La décision du président Obama de mettre un frein au programme de bouclier antimissile en Europe confirme que le Canada a eu raison de ne pas participer au projet.

C'est en gros ce qu'affirme Bill Graham, ancien ministre canadien de la Défense dans le gouvernement libéral de Paul Martin.

«Compte tenu des coûts, du fonctionnement du système, de l'environnement politique en Europe et de l'hostilité russe, la décision du président Obama est logique, a dit M. Graham dans un échange de courriels avec La Presse. Ce qui réaffirme le bon sens de notre décision à l'époque.»

 

Retour en arrière. Le jeudi 24 février 2005, le premier ministre Paul Martin annonce que le Canada ne participera pas au projet de développement d'un bouclier antimissile si cher au président américain George W. Bush.

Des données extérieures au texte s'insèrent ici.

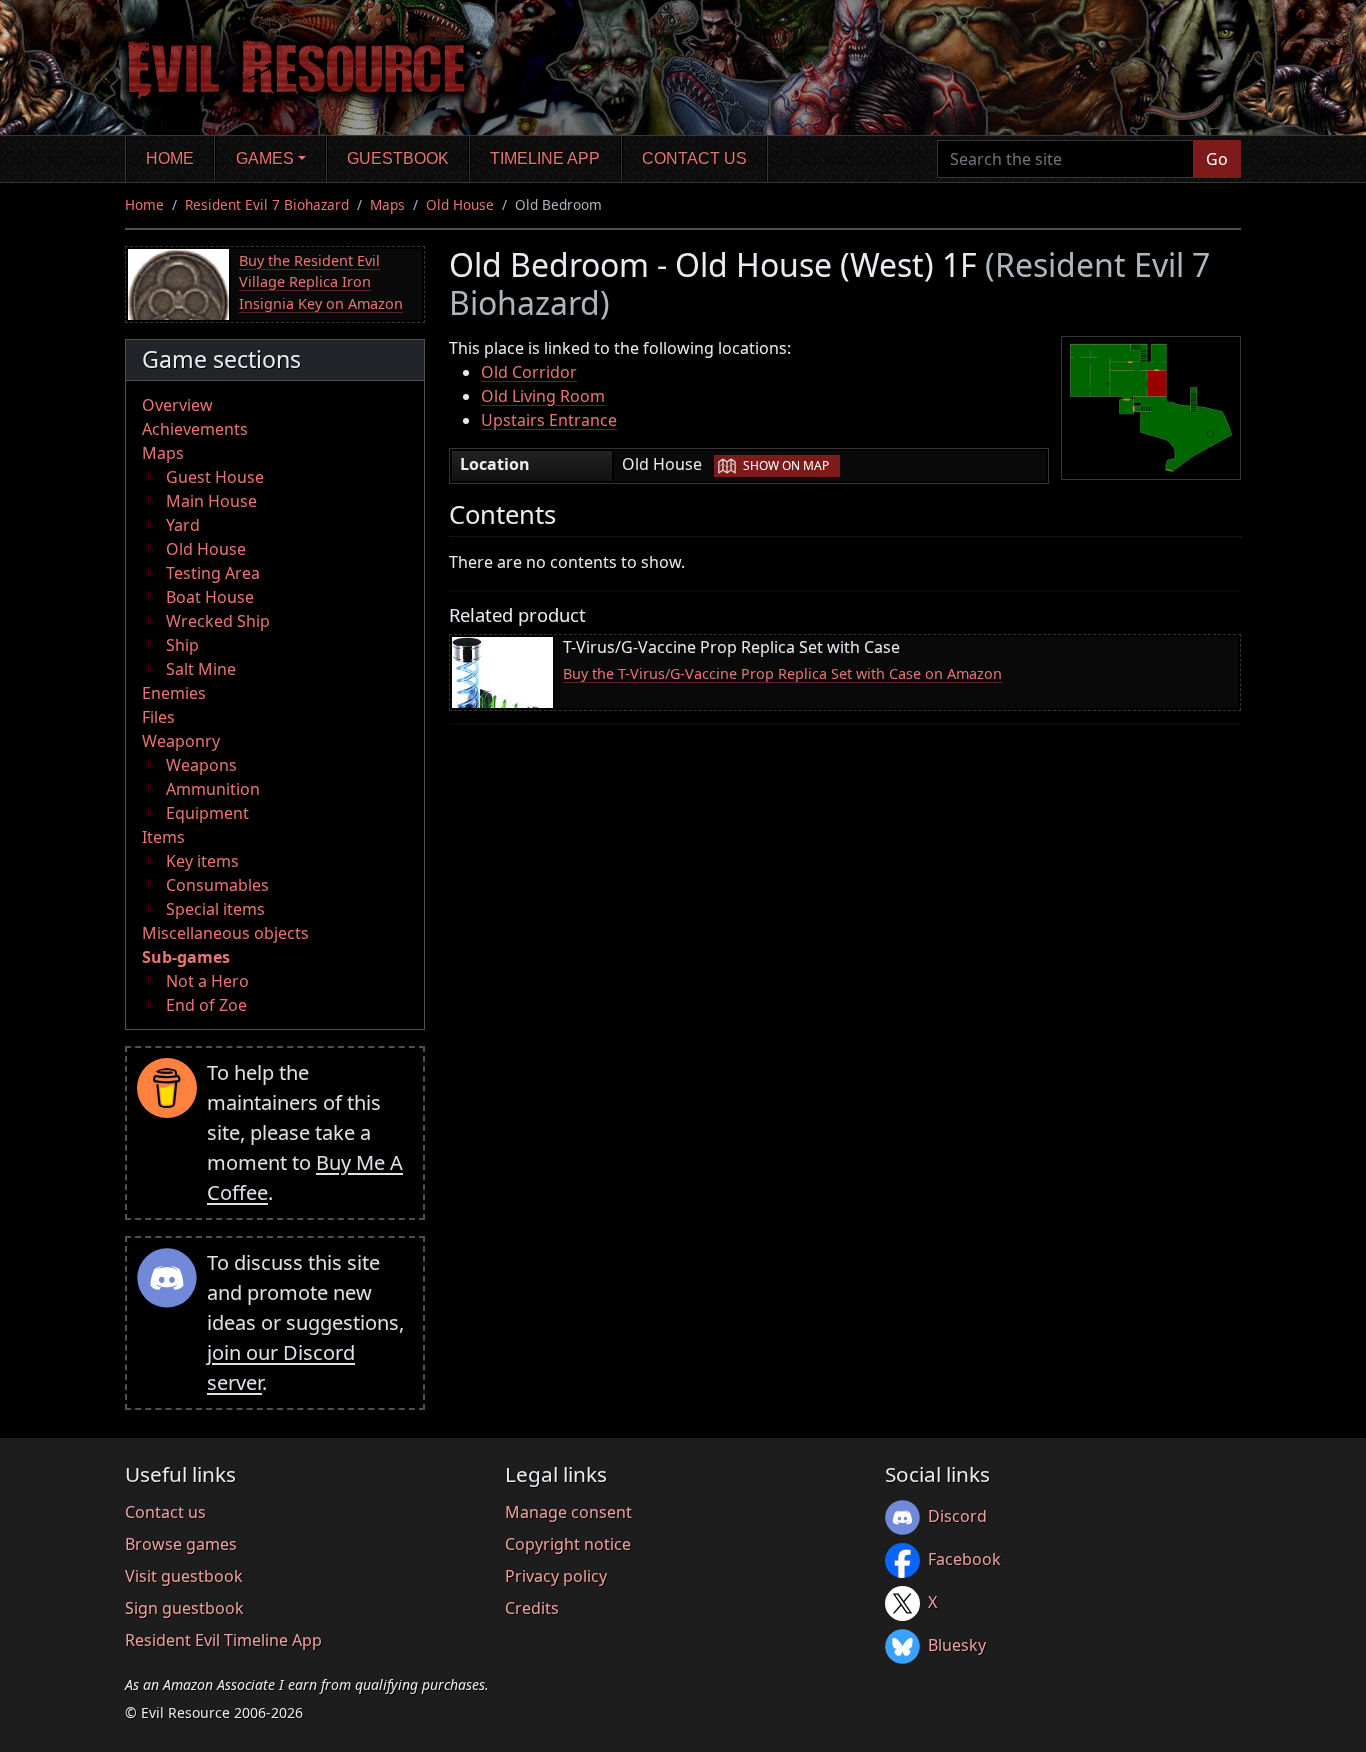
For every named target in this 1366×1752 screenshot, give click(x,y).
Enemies (174, 693)
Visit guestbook (184, 1576)
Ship (182, 645)
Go (1217, 159)
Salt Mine (201, 669)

Cette décision survient après des mois de déchirements tant au sein du cabinet que des troupes libérales depuis l'arrivée de M. Martin au poste de premier ministre, en décembre 2003.

Au début de son mandat, le chef libéral se montrait ouvert à une coopération, soulignant qu'il s'agissait de la défense de l'Amérique du Nord et pas seulement des États-Unis. Quelques semaines plus tard, son nouveau ministre de la Défense, David Pratt, allait encore plus loin, évoquant une participation financière canadienne.

En juillet 2004, à la suite des élections fédérales où les libéraux de Martin forment un gouvernement minoritaire, Bill Graham remplace M. Pratt (battu dans sa circonscription) à la Défense. Les libéraux sont toujours aussi divisés sur la question. Puis, en février 2005, à 10 jours d'un congrès national s'annonçant houleux, M. Martin renonce à toute participation canadienne. Au nom de Washington, l'ambassadeur Paul Cellucci manifeste son irritation.

À leur arrivée au pouvoir en février 2006, les conservateurs laissent ouverte la porte à une réouverture du dossier. Mais ce timide appel du pied n'a jamais eu d'écho. Dans leurs premiers contacts, au téléphone et en personne, ni le président Bush ni Stephen Harper n'abordent le sujet. Les deux pays consacrent bien davantage de temps à leurs différents commerciaux, dont le bois d'oeuvre.

L'économie d'abord

Et aujourd'hui, l'économie semble toujours le sujet de préoccupation numéro un des deux nations.

«Qui s'intéresse au bouclier antimissile? La loi Buy American, ça, c'est important!» lance Michel Fortmann, professeur de sciences politiques et directeur du Groupe d'étude et de recherche sur la sécurité internationale à l'Université de Montréal.

À l'époque de la Guerre froide, dit-il, les Américains avaient besoin du territoire canadien pour déployer un système de défense (la fameuse ligne DEW) contre la menace soviétique. Alors qu'aujourd'hui, les systèmes de détection sont déployés dans l'espace.

En ce sens, l'appui que cherchait le président Bush auprès du Canada pour ce projet était davantage politique que stratégique. Et le refus canadien aura, somme toute, fait bien peu de vagues dans l'ensemble des relations bilatérales.